WORK ITEM - Restate word for word the lines of the data below, from the first through the one that has "Click the 금 badge in 하루 10분 독서하기 row".

═══ EXTRACTED INFORMATION ═══

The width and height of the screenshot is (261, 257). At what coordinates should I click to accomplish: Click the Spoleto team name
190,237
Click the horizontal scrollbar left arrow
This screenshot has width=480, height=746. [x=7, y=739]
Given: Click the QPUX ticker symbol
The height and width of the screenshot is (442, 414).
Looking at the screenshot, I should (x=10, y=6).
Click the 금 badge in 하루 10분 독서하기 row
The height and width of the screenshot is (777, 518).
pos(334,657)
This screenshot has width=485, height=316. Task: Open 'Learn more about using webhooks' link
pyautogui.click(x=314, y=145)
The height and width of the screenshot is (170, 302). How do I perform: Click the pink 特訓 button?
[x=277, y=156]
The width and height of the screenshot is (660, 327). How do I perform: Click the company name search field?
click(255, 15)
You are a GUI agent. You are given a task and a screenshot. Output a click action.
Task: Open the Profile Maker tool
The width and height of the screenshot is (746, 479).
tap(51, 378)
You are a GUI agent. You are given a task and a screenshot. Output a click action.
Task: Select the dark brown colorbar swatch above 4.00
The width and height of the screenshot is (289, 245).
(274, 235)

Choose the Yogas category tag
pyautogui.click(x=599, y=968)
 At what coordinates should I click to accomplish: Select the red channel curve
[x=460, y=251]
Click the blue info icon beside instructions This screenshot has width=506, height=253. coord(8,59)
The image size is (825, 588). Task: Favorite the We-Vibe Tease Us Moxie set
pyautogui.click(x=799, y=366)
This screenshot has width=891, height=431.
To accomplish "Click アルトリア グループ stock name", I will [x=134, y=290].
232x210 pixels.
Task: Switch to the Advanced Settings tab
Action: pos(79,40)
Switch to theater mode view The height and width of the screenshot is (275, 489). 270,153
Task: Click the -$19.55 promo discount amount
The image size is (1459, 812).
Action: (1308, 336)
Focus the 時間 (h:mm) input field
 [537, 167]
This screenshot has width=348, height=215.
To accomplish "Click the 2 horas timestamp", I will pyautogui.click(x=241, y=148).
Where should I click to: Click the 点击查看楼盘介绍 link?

═══

WRITTEN REPLY -
The width and height of the screenshot is (261, 257). At what coordinates should I click to accomplish: Click the Spoleto team name
190,237
Click the horizontal scrollbar left arrow
This screenshot has width=480, height=746. [x=7, y=739]
Given: Click the QPUX ticker symbol
The height and width of the screenshot is (442, 414).
Looking at the screenshot, I should (x=10, y=6).
Click the 금 badge in 하루 10분 독서하기 row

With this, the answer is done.